Excerpted from a Constangy Brooks Smith & Prophete LLP blog by Robin Shea

There has been a lot in the news lately about job applicants who include their COVID-19 vaccination status on their resumes, employers who ask applicants for that information, and employers who refuse to consider anyone for hire who doesn’t include their vaccination status on their resumes.

Comments from employment lawyers can be summarized as follows:

• “Be careful, employers. You might be discriminating against an employee who couldn’t get vaccinated for a medical or religious reason, which would violate the Americans with Disabilities Act of Title VII.”

• “Be careful, employers. You might inadvertently learn about other medical conditions the applicant has — or the applicant’s religious beliefs — which could taint your hiring decision.”

There is an even simpler answer for employers.

The ADA, as it has been consistently interpreted since the 1990s, says employers can’t ask for medical information at the applicant stage of the hiring process.

Let’s put aside the applicant who voluntarily discloses that he or she has been vaccinated. If the applicant chooses to do that, and as long as the employer didn’t request it, and gave fair consideration to applicants who didn’t disclose, the employer should not have any problem under the ADA.

But if the employer requests that information from an applicant – or refuses to consider for hire an applicant who has not disclosed that information – then that does arguably violate the ADA requirements on pre-employment medical inquiries and examinations, which apply to all individuals, whether they have disabilities or not.

The Equal Employment Opportunity Commission has said that employers may ask employees for their vaccination status, may ask for proof of vaccination, and may even fire employees who refuse to get vaccinated (provided that they don’t qualify for a reasonable accommodation).

Why wouldn’t the same rule apply to employers who are screening employment applications?

The answer comes from the ADA itself. The ADA has rules about medical information that employers can request, and the rules are different depending on whether the individual is a job applicant, someone who has received a conditional offer of employment, or a current employee.

Here are the rules.

Applicant stage: Window slammed shut. The employer can’t make “disability-related inquiries” of an applicant unless another federal law requires it to do so. A “disability-related inquiry” is anything that would tend to elicit information about a disability. That’s why employers stopped asking how many days an applicant missed work at a previous job due to illness. In other words, the standard — as applied in real life — is much stricter than just asking the applicant whether he has a disability.

Only the most innocuous “medical information” can be requested before an offer of employment has been made — for example, if an applicant shows up for a job interview with a cast on her leg, it would not violate the ADA for the interviewer to say, “Oh, man.
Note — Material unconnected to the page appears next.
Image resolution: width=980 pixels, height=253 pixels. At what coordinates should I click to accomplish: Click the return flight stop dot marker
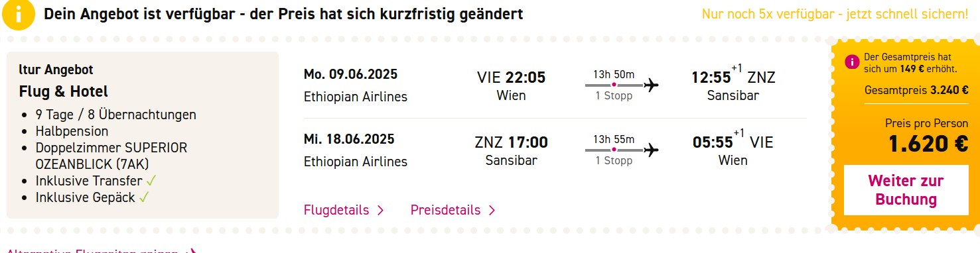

How did you break your leg?” It also doesn’t violate the ADA for the employer to ask an applicant, “How are you doing?” (Good to know!) But just about anything else is verboten, including follow-up to these innocent questions.

Post-offer stage: Tear open the shutters, and throw up the sash! Once a conditional offer of employment has been made, just about any medical question is fair game. The employer can also send the offeree for a physical or psychiatric examination. And the examination doesn’t even have to be relevant to the job!

The only limitations at this stage are (1) the same information must be requested of all offerees in that same job category — in other words, you can’t single out a particular offeree — and (2) the information cannot be used to discriminate against the employee — for example, by withdrawing a job offer after you learn that the applicant had a hysterectomy five years ago.

The post-offer stage would obviously be the ideal time to ask whether the individual has been vaccinated against COVID.

During employment: Cracked a bit. Once the individual starts work, the employer is again under restrictions about the medical information it can request. However, it’s not as restricted as it was at the applicant stage. An employer can request medical information if doing so is “job related and consistent with business necessity.”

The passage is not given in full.